Five hundred grams of the suboxide powder are mixed with 10 g of methylcellulose, an organic binder. The resulting mixture is then molded into a plate having dimensions of 28cm×28 cm×5 mm in a ram press utilizing a pressure of 3000 psi. The plate is then vitrified in a non-oxidizing atmosphere to inhibit oxidation of the suboxide form of titanium. Vitrification is effected at a temperature of 1250° C. for 1/2 hour. The plate is then ready for use.
The electrically-conductive, ceramic-type plate can be used as an anode or cathode in any electrochemical application.
The next example illustrates the preparation of a rod utilizing a multi-stage reducing process.
The rods of this example are formed in the same way as in Example No. 2 by mixing and isostatic pressing.

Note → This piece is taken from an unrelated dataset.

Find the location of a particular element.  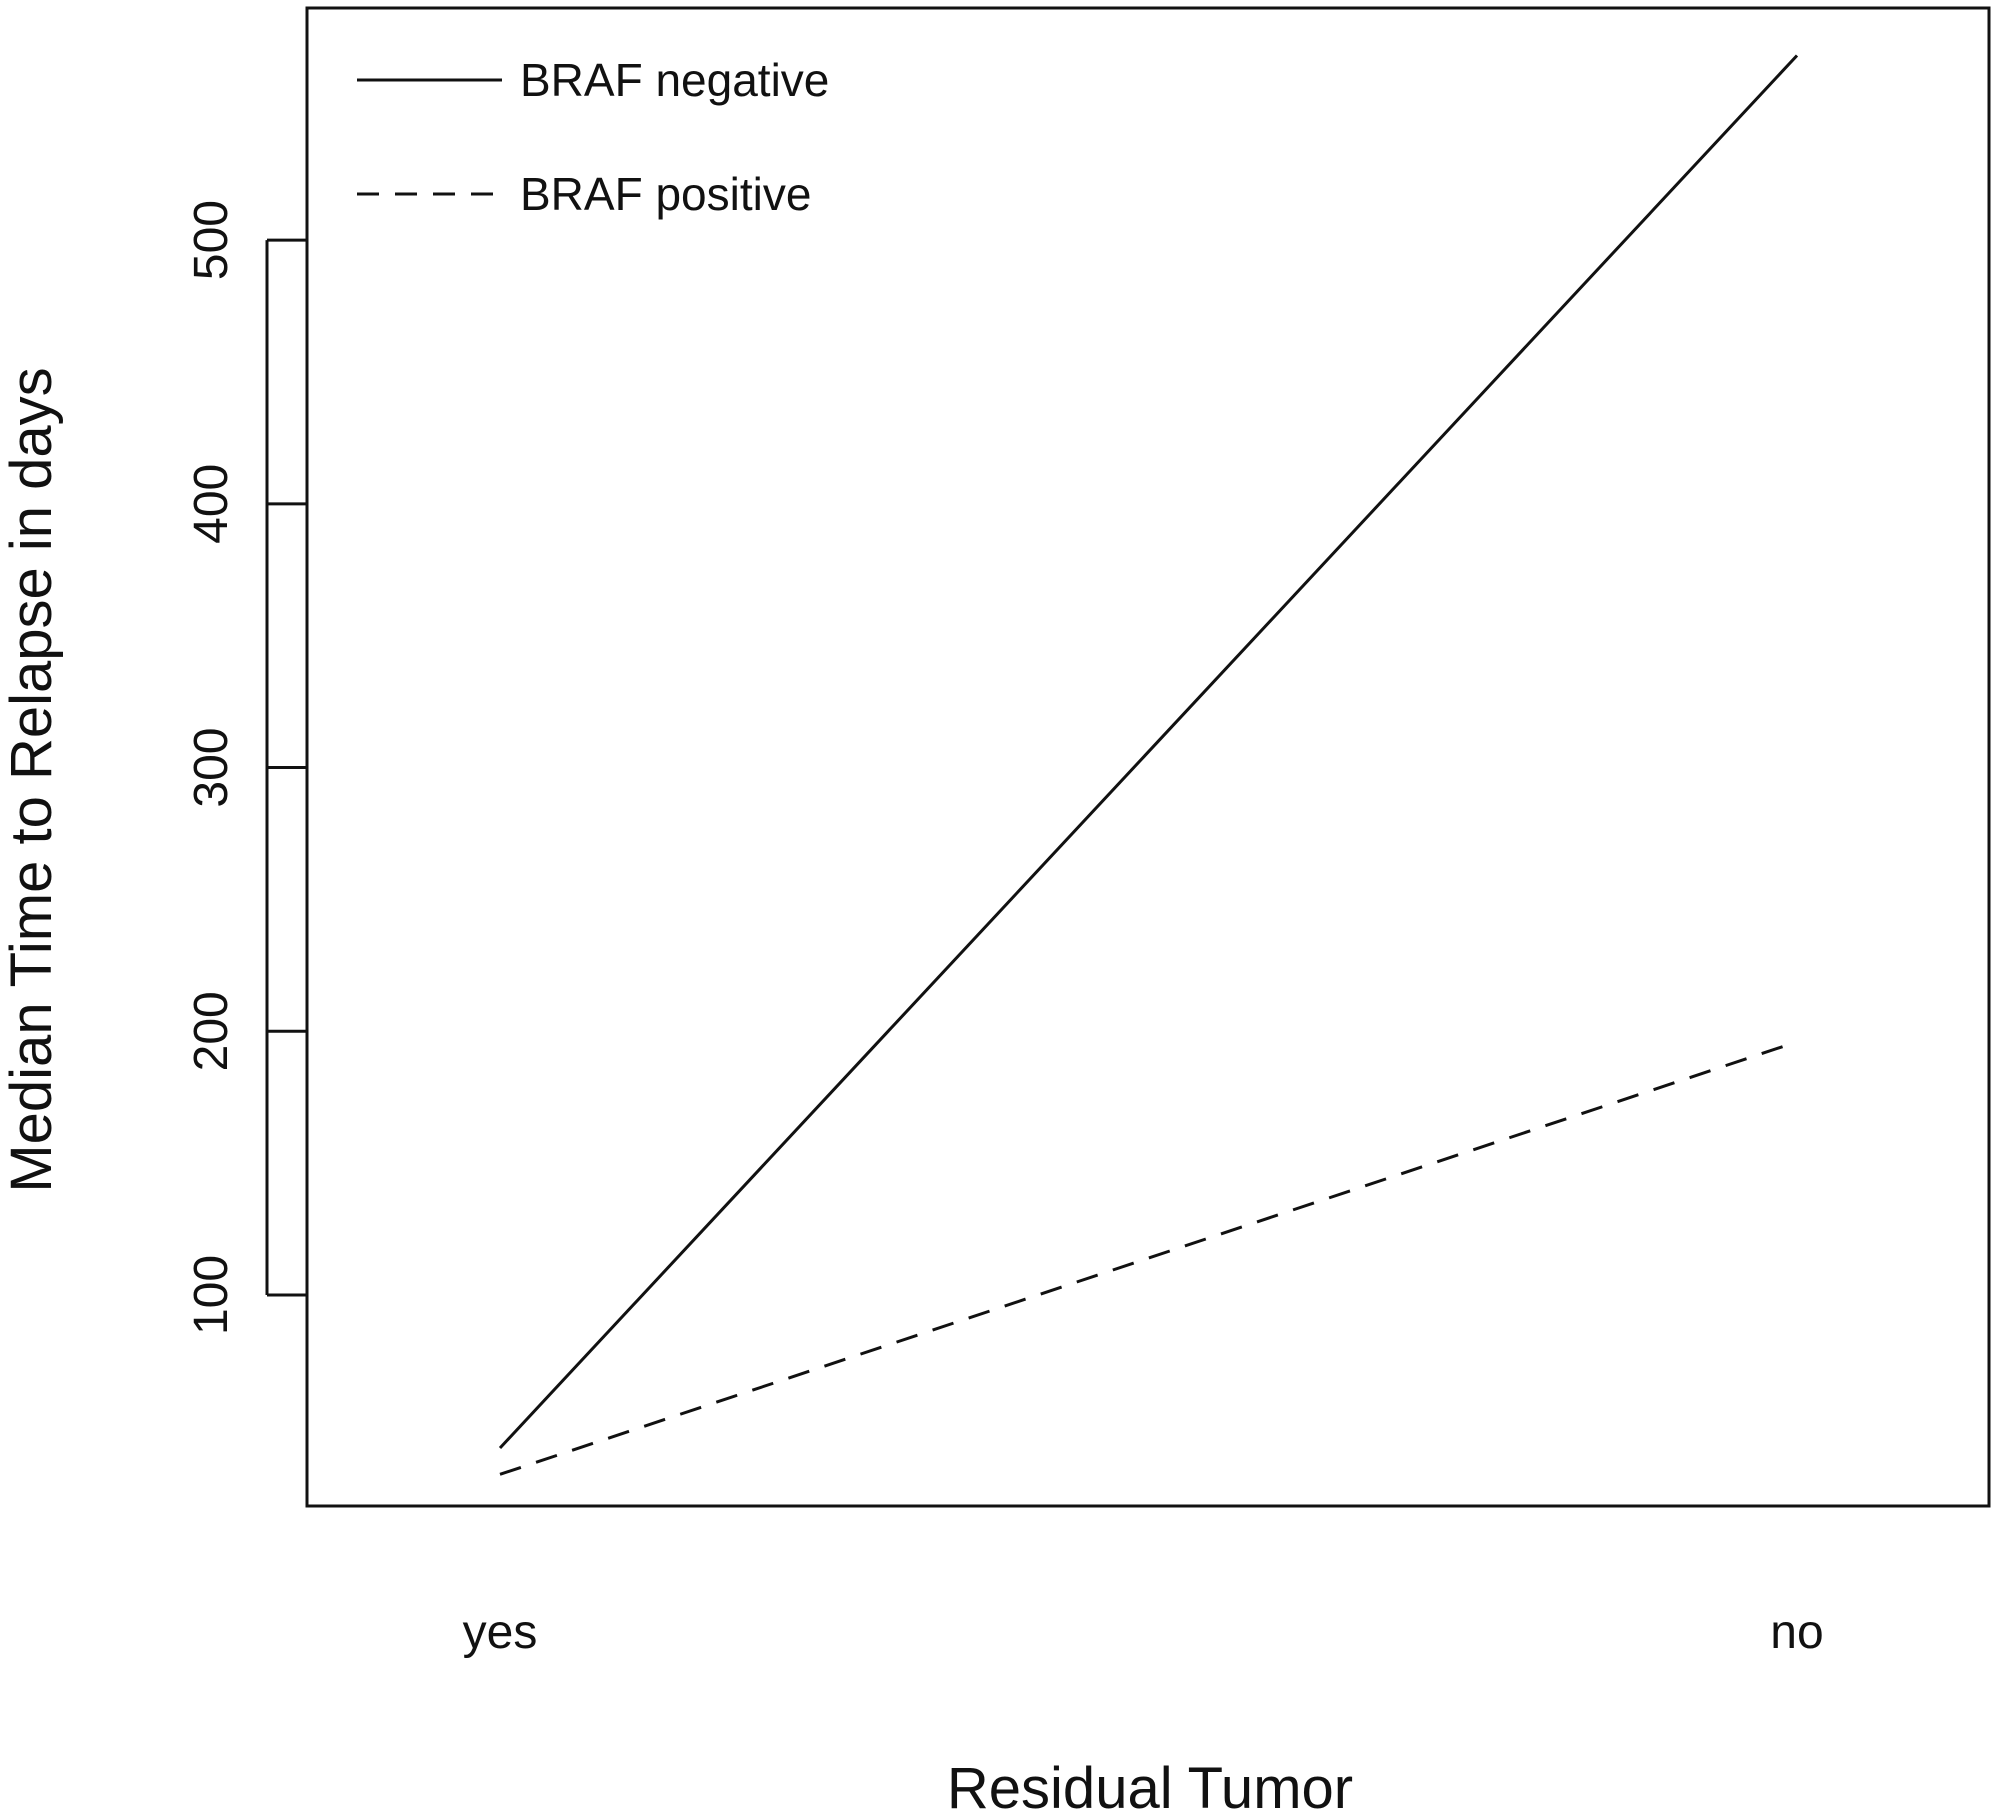

legend-label: BRAF positive is located at coordinates (666, 194).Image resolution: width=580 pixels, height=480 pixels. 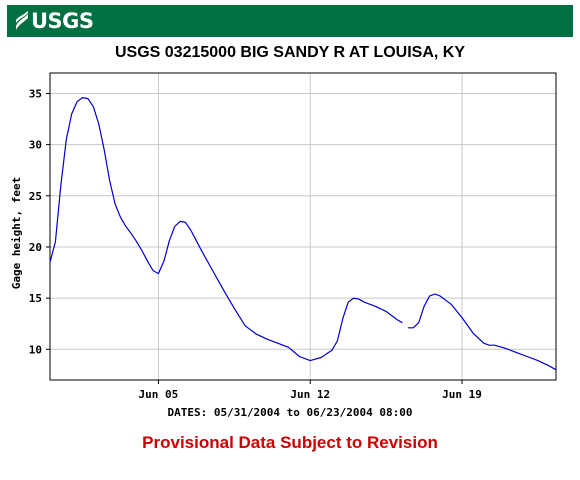 I want to click on provisional-notice: Provisional Data Subject to Revision, so click(x=290, y=442). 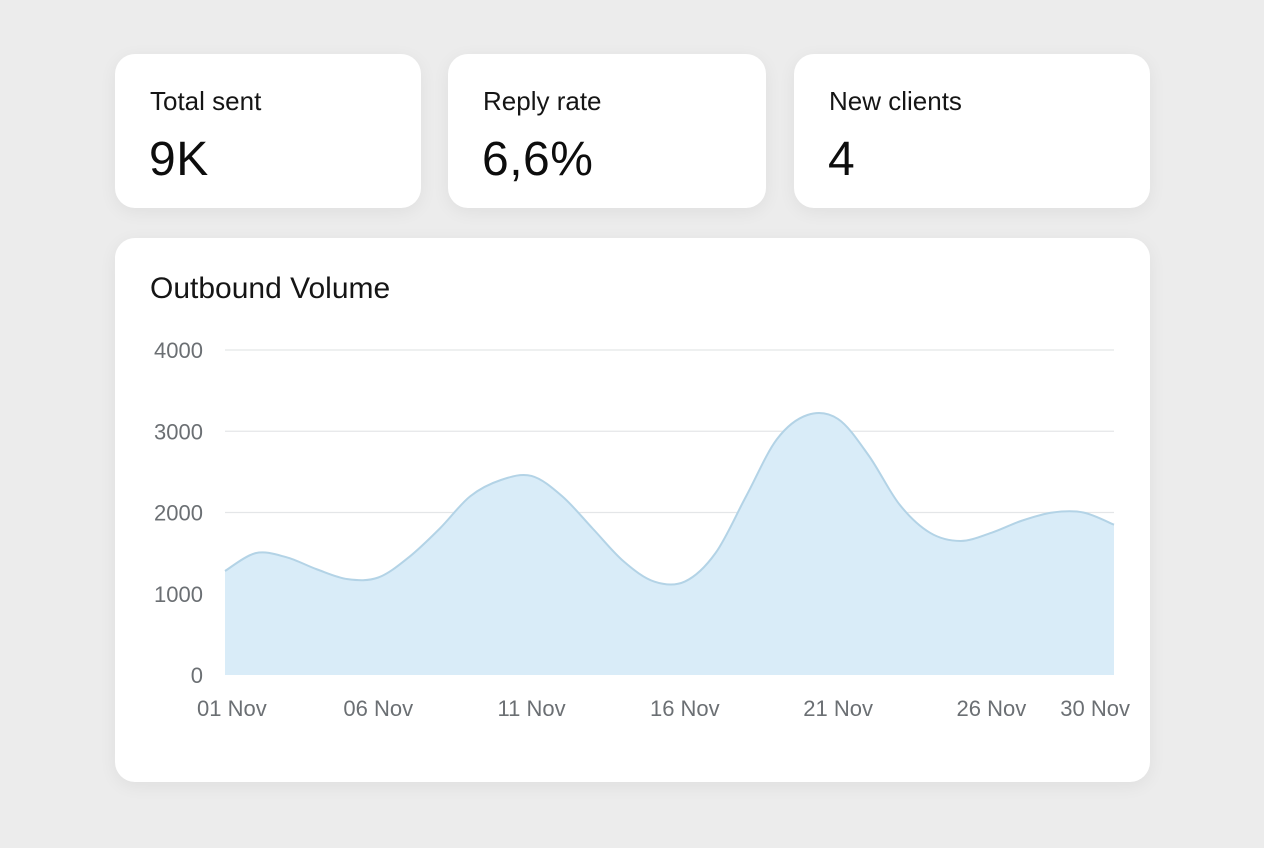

They are formed from the titanium dioxide powder and copper chloride intercalated graphite identified in Example No. 2.
The rods are then fired in a high temperature furnace to a temperature of 1250° C. for 4 hours. This is done at a heating and cooling rate of 100 degree per hour.
The fired rods are finally reduced in the same way as in Example No. 2.
The final products have high density and strength. The electrical conductivity of the multi-stage fired pieces is much higher than that of either TiOx without intercalated graphite or the pieces described in Example Nos. 2 and 3 with the same amount of intercalated metal elements.
In summary, it can be said that the present invention provides a unique composition which can be used to excellent advantage in many different types of applications and that it encompasses the provision of an efficient process for preparing the unique composition.